Monday, February 17, 2014
From the archives: wage-and-hour audits
Today is Presidents’ Day, which means that many are not at work. I am not one of those many. I’m in the office today, preparing for a client’s wage-and-hour audit, which the Department of Labor will be conducting tomorrow.
I noticed that I haven’t written in some time about these audits. So, in lieu of fresh content, today I’m digging deep into the archives (all the way back to December 2007), to re-share Department of Labor investigations highlight important wage and hour compliance issues.
The Cleveland Plain Dealer reports that the U.S. Department of Labor has found that housekeepers working in Ohio hotels are routinely underpaid. Indeed, in wage and hour audits conducted in 2007, the DOL reports that only 28% were in full compliance with federal wage and hour laws. As a result, it has promised “a ‘significant’ number of hotel investigations in 2008 and reinvestigations of some of the employers it already found in violation of wage requirements,” according to the PD.
Speaking from experience, the DOL audits companies in one of three instances: randomly (which seldom happens), after receiving a complaint, or as part of a targeted initiative against a particular industry or class of businesses.
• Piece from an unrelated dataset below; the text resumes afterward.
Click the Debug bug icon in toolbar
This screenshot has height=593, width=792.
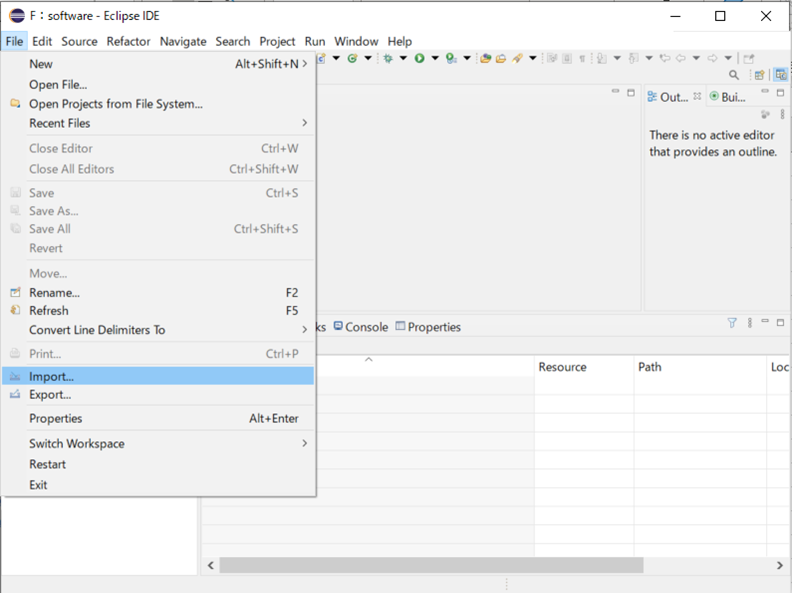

These hotel investigations fall into the latter category.
If you find yourself being audited, the DOL will examine your wage and hour records for the past two years to ensure that all non-exempt employees have been paid at least minimum wage and overtime for all hours worked in excess of 40. It will also look at child labor issues if you employ any minors. The DOL may examine whether salaried employees are properly classified as exempt. Finally, it may interview employees to gather additional information. It will then make recommendations for changes, and try to reach a resolution as to any back overtime and wages. If the employer fails to cooperate, or is a repeat offender, it may request that the Solicitor General’s office file an enforcement action in federal district court.
There is no way to prevent an audit from occurring, but you should self-audit your company’s wage and hour practices to help get a clean bill of health if the DOL calls. Look at your personnel, payroll, and time records to make sure your are retaining everything the FLSA requires. Reevaluate positions and job descriptions for proper exemption classifications. It should go without saying that if you are not paying minimum wage, or overtime to non-exempt employees, start doing so immediately. With the new year quickly approaching, I’d like to see all businesses make a resolution to get their wage and hour practices in order during this year.